Optional matches can be superfluous or downright detrimental at the start.

u: ( {~adverb} I will love you)

The intent of the above was to swallow up an adverb occurring before I, like Maybe I will love you. But, firstly, it wasn't needed. CS would have skipped any words until it got to I anyway. Secondly, it will prove detrimental if the input is I will soon love you, because it will scan forward, find the soon as an adverb, lock the position of matching to that, and then look for I immediately afterwards. But now it's too late and I has already gone past.

My pattern doesn't match the input I crafted it for!

Probably true. First thing to do is

:prepare this is my special input

Look at the marked concepts for each word. Does it match your pattern? Is the input even what you expect? Has CS told you it substituted something or spell-fixed it or whatever?

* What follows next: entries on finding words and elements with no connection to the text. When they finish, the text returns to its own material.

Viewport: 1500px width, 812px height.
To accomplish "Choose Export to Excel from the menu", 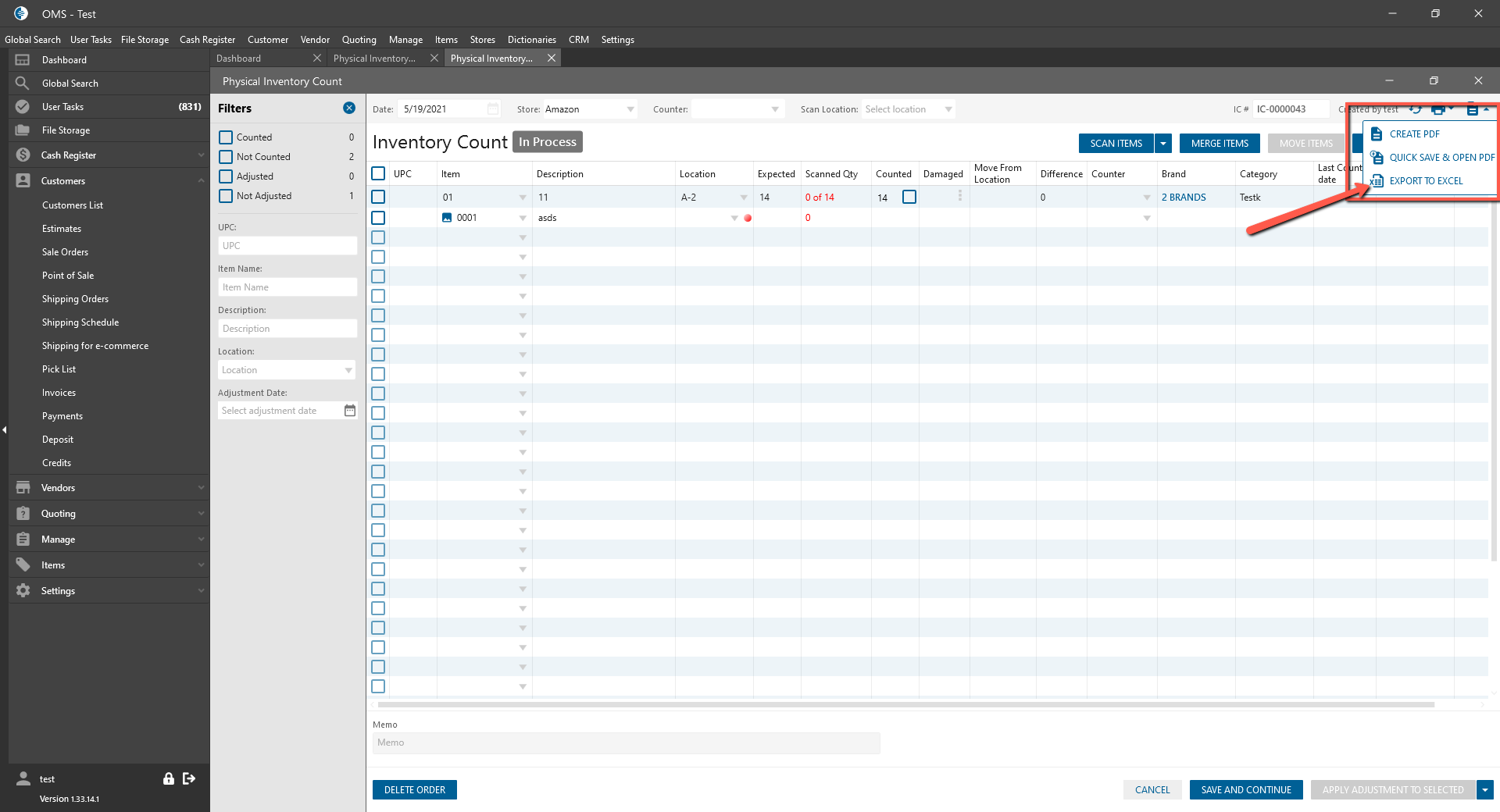I will click(x=1425, y=181).
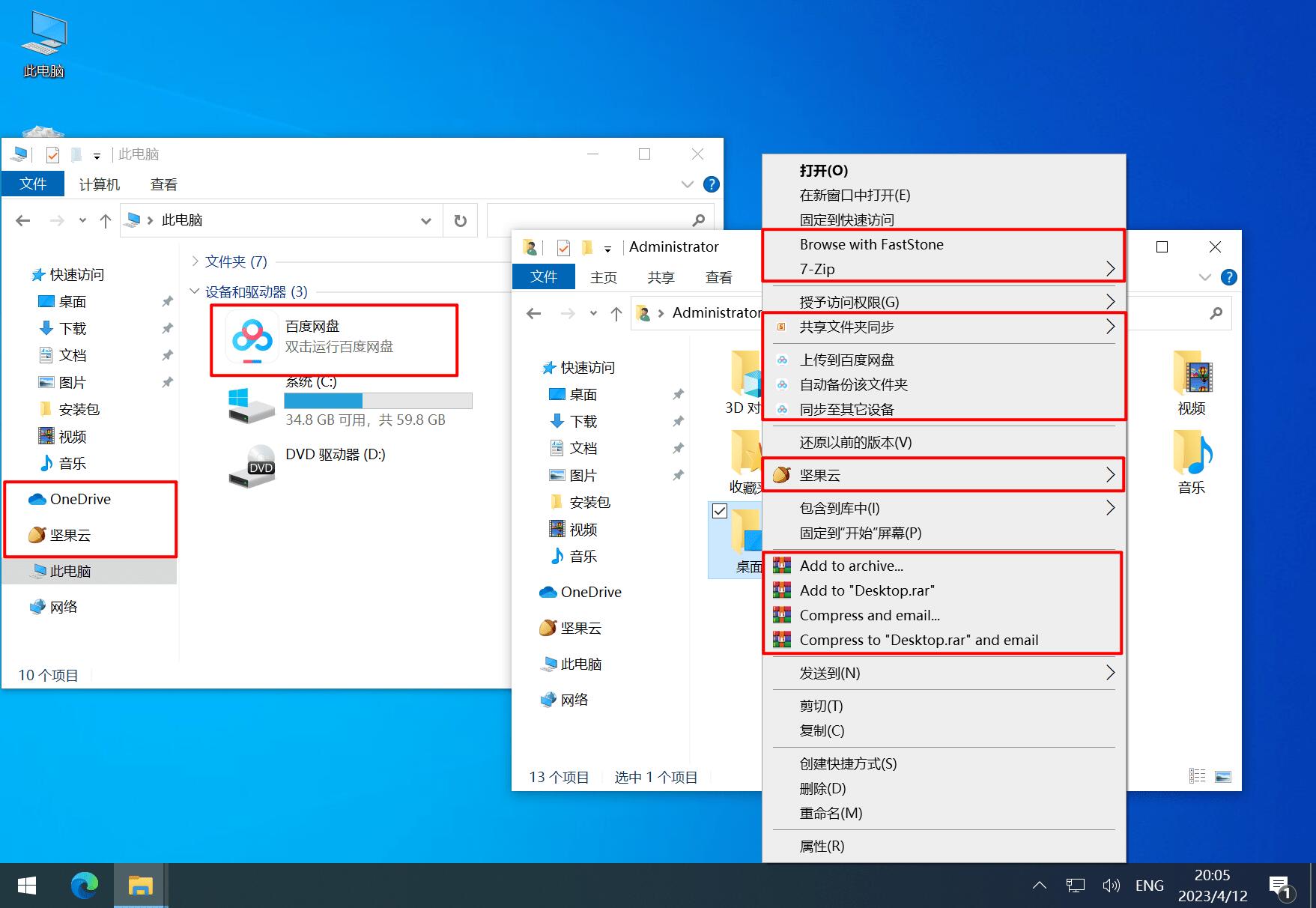The height and width of the screenshot is (908, 1316).
Task: Uncheck the selected 桌面 folder checkbox
Action: click(x=720, y=511)
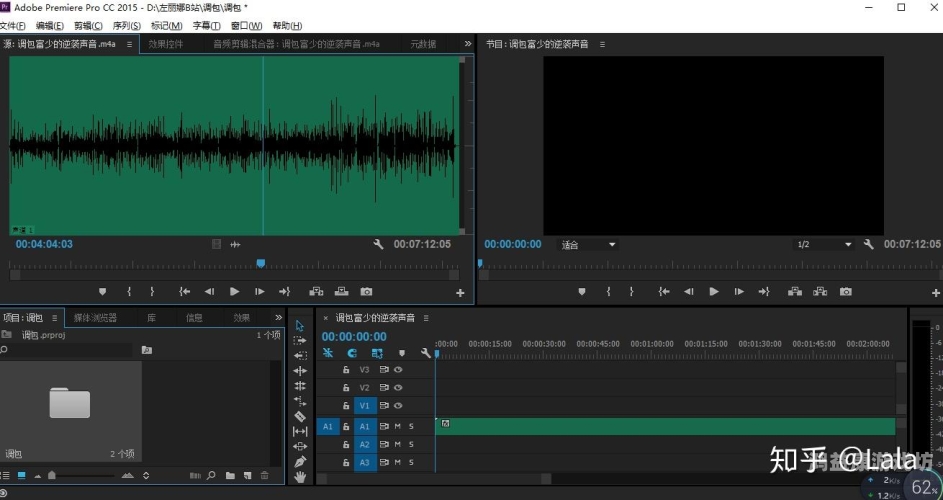Image resolution: width=943 pixels, height=500 pixels.
Task: Switch to the 媒体浏览器 tab
Action: click(95, 318)
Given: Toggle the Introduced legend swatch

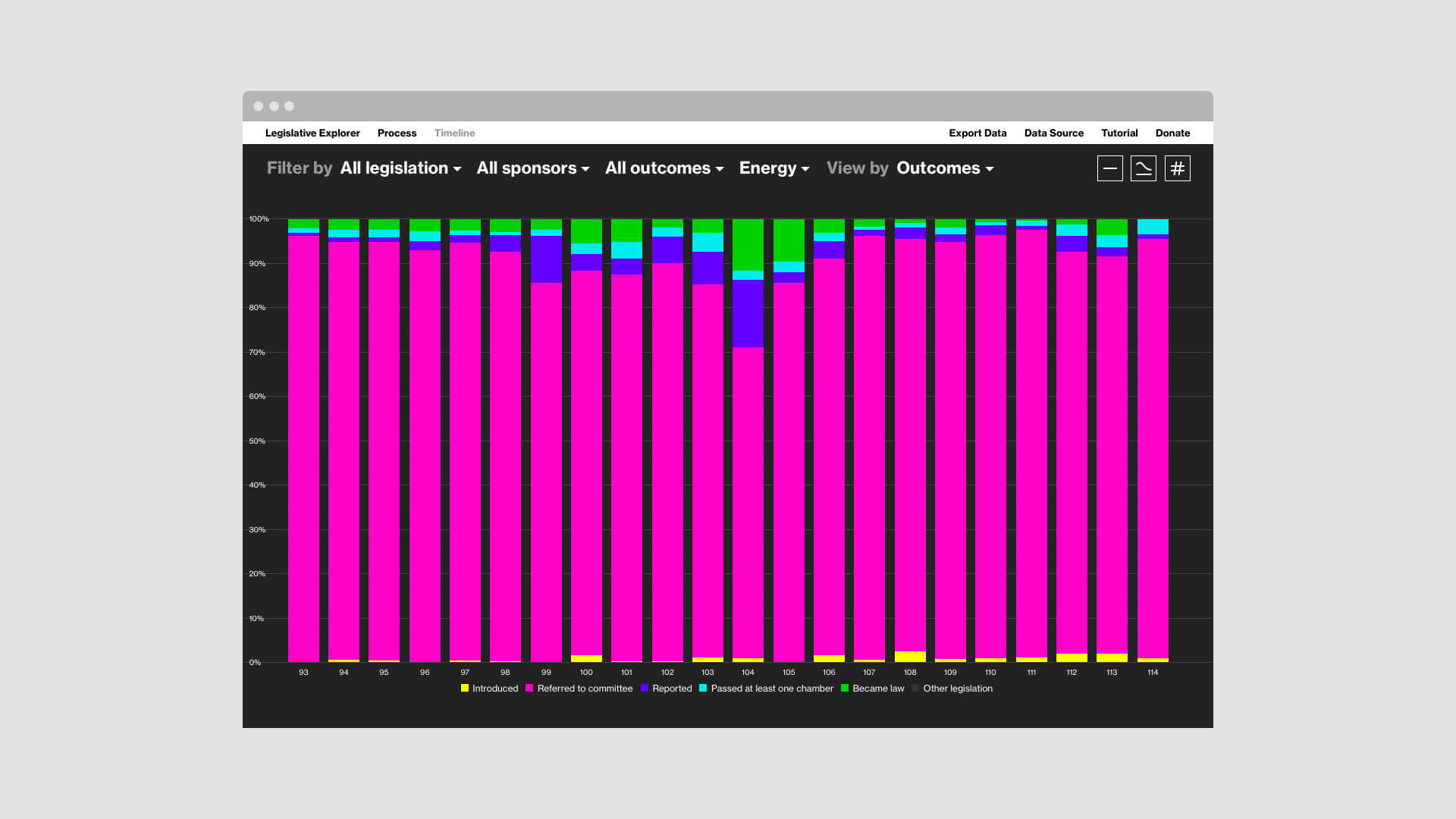Looking at the screenshot, I should point(465,689).
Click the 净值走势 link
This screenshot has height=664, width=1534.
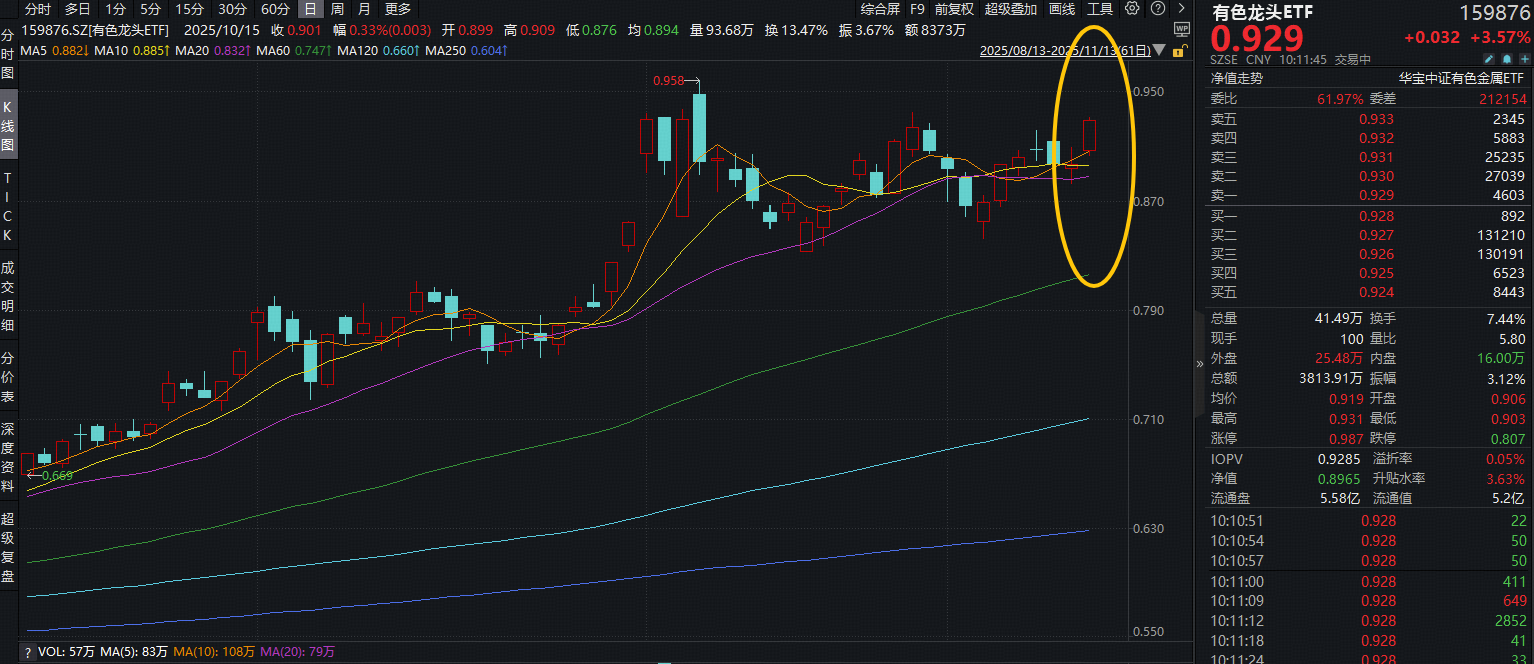[1236, 78]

Wrong understanding of scoping of variables

outputmacro: ^myfunc(^myargument)

Function arguments like ^myargument only exist during the code of the macro and will not be legal elsewhere. Other than function arguments, all other variables have global scope. This means if you do

$$tmp = 1

in some topic, it will have that value afterwards in every topic, and you risk destroying it if you do an inadvertent assignment in some other topic of

$$tmp = hello

Separating keywords with commas

Topic: ~mytopic [keyword1, keyword2, keyword3] 

is wrong. Don't use commas.

Listing phrases or titles in [] instead of quotes

u: ([Doctor Zhivago]) 

is wrong. First, [] means find one word of. Second, for titles of things, you should put them in double quotes. u: ("Doctor Zhivago") The double quotes tells CS that you think of this as a single item, not two words. It's not like u: (have fun), where you want the words together but they are not a single item. Proper nouns should always be a single item, particularly when there is punctuation in the item like "Des Moines, Iowa" because you don't really know how CS manages punctuation internally- does it split the comma into a separate token, does it use underscores, etc. You shouldn't have to worry about how CS represents it. You should just double quote it.

Being unaware of interjections in CS

topic: ~introductions( hi hello welcome) 

is wrong because hello is not a normal word like a noun, verb, adjective, or adverb. It is a special word that is a "dialog act" or an "interjection". CS auto translates interjections on input. If you do

:prepare hello

you will see it decodes it into ~emohello, and that's what you should use as your keyword. The most common interjections are ~emohello, ~emogoodbye, ~emohowzit, ~yes, ~no.

Expecting CS numeric assignment to mirror other languages

ChatScript executes as it goes, it does not stack up data like a desk calculator. So

$tmp = %hour + $tmp

is executed as: $tmp = %hour and then $tmp += $tmp. This is not what you expect from other languages, where you expect (%hour + $tmp) to be computed and then assigned. You can, of course, make your code simpler and correct by

$tmp += %hour

Or even

$tmp = $tmp + %hour

Thinking [] in a pattern will find the earliest match

A pattern like u: ( the * [bear raccoon] ate ) contains a list of words in [], that a human thinks of as equivalent, and thus imagines CS will simply find the next occurrence of any of them in the input. For efficiency, that's not how CS works. It will try each in turn, and if a match is found, it will stop trying words in the [] immediately. So input like: the raccoon ate the bear will fail because bear will be found first, and ate does not happen immediately after that. If you convert [] into a concept set, then a pattern of u: (the * ~myanimals ate) will match, because all members of a concept set are considered simultaneously.